Monday, 01 March 2021


    A Global Network of Director Institutes governance survey reveals how boards in Australia and around the world responded to the challenges of the pandemic.

    Seven in 10 directors say they spent more time on board work in 2020 over 2019, with most reporting increasing their time commitment by 50 per cent, according to a new survey by the Global Network of Director Institutes. Recalibrating strategy in response to short- and longer-term changes in the COVID-19 operating environment was the top challenge (56 per cent), followed by ensuring the success of virtual meetings (39 per cent) and responding to new regulations (39 per cent).

    The Global Network of Director Institutes represents more than 150,000 corporate board members from director organisations such as the AICD. The survey, Board Governance During the COVID-19 Crisis, was held between August and November 2020, and involved 1964 directors around the world, including 428 from Asia and Oceania. 
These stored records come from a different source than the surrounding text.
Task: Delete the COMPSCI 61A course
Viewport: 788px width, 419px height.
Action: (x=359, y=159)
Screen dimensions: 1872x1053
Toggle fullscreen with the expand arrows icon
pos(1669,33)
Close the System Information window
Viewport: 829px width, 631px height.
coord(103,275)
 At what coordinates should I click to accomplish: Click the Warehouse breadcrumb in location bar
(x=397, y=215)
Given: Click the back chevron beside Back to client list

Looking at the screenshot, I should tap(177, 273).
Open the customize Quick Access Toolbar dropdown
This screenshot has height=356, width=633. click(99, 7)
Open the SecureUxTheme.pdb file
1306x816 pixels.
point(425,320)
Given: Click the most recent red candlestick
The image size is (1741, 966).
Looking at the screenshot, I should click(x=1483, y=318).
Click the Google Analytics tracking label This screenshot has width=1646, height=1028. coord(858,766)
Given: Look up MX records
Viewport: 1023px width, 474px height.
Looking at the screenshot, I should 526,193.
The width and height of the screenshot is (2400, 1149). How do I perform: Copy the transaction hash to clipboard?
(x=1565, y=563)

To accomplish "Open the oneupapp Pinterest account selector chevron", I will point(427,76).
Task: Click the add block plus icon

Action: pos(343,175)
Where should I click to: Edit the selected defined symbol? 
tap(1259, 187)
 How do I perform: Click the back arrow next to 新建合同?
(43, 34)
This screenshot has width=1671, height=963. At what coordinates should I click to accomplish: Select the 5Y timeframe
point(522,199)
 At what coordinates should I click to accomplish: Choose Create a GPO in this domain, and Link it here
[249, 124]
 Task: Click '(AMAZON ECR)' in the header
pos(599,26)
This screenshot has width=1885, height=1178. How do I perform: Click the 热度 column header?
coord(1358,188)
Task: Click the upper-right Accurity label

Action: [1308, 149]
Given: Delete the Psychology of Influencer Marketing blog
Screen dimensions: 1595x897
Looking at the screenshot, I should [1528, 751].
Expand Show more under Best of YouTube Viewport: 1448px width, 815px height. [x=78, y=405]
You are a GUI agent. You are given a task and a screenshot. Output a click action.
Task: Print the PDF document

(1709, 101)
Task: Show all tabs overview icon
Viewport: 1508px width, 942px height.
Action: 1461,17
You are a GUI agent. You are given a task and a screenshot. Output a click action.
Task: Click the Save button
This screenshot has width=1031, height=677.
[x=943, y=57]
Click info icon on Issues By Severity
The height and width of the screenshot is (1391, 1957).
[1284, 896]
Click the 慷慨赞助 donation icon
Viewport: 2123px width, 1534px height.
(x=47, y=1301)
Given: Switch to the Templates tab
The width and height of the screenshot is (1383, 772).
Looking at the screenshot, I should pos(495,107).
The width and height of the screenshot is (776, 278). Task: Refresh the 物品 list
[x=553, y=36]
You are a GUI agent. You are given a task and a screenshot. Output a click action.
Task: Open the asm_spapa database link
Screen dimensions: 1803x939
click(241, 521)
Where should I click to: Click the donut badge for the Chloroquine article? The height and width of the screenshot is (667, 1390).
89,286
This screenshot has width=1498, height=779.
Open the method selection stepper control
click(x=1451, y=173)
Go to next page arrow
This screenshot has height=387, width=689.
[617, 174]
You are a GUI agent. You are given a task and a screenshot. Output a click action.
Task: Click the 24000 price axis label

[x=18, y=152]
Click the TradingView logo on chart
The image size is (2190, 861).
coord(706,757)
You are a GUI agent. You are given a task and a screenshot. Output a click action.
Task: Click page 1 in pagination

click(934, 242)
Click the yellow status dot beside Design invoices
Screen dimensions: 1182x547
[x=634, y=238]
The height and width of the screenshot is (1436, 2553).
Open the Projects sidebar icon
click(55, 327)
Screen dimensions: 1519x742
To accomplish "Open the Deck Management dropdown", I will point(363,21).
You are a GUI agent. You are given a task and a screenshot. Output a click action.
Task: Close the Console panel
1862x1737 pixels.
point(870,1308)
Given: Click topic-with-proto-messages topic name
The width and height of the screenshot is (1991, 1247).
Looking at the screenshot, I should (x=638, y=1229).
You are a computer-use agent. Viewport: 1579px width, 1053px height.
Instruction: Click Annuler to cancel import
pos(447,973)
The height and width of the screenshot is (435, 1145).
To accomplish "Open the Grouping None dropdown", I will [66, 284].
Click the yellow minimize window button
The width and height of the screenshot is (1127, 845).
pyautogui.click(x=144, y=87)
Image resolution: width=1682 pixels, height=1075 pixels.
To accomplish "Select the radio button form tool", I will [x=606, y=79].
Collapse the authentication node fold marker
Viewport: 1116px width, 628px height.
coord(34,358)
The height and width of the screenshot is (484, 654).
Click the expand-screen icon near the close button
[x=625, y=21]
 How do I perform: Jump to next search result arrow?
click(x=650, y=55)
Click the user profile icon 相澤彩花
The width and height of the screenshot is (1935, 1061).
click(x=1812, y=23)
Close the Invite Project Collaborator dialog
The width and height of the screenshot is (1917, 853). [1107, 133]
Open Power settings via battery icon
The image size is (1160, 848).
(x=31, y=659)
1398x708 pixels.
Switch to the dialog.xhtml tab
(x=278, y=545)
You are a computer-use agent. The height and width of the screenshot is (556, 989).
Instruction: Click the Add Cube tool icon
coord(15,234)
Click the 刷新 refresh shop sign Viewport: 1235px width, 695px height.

    Global director feedback

    89% of directors report their boards have been able to govern effectively during the crisis

    69% of directors expect to see a greater role for outside experts in risk scenario planning and decision-making

    53% of directors view a growing emphasis on corporate purpose as likely and the same percentage think there will be an increasing emphasis on board diversity

    14% of directors reported having pandemic or mobility restrictions as risks in their board-level dashboards before COVID-19

    Among the key findings:

    • Directors give high marks to themselves and to their management teams Although only 14 per cent of boards had “pandemic risk” listed as a top risk before the crisis, 72 per cent of directors were pleased with the performance of their crisis response plans and their own ability to provide oversight during the crisis. Many credit prior scenario planning with providing a good foundation for an effective response to the crisis.
    • There will be an increased emphasis on risk in 2021 and beyond Directors anticipate expanding their risk dashboards to incorporate new kinds of risks next year and plan to consult with more outside experts to gain a broader perspective on future risks. The crisis will likely have the most significant long-term impact on how boards engage their companies on strategy and risk and assess employee health and safety. However, just 26 per cent of directors think they will need to improve their crisis management plans to address the new risk landscape ahead.
    • Virtual board meetings work, but they are second-best A minority of directors view virtual board meetings as just as effective as in-person meetings. The lack of non-verbal communication is the highest-ranked challenge of virtual meetings. However, even in this second-best environment, most directors believe they have been able to perform their work effectively.

      Strong majorities of directors expect to see virtual board and committee meetings in the future. They also view virtual board engagement as a useful tool to enhance board effectiveness. Most boards across the globe do not anticipate meeting in person until the first or second quarter of 2021.

    • Directors give high ratings to their own time management Nearly seven in 10 directors report spending more time on board work this year than last year — most saying they increased their time commitment by 50 per cent. Directors serving on more than one board were nearly unanimous (96 per cent) in saying they were able to manage their commitments across their multiple responsibilities. Just eight per cent reported they had either left — or desired to leave — a board due to lack of time.

    The five top areas of governance to have the most significant impact due to the crisis were:
    • Incorporating a new set of broader risks into scenario planning (60 per cent)
    • Ensuring the ongoing health and safety of employees (44 per cent)
    • Oversight of strategy (40 per cent)
    • Oversight of risk management (36 per cent)
    • Oversight of the organisation’s financial health (32 per cent).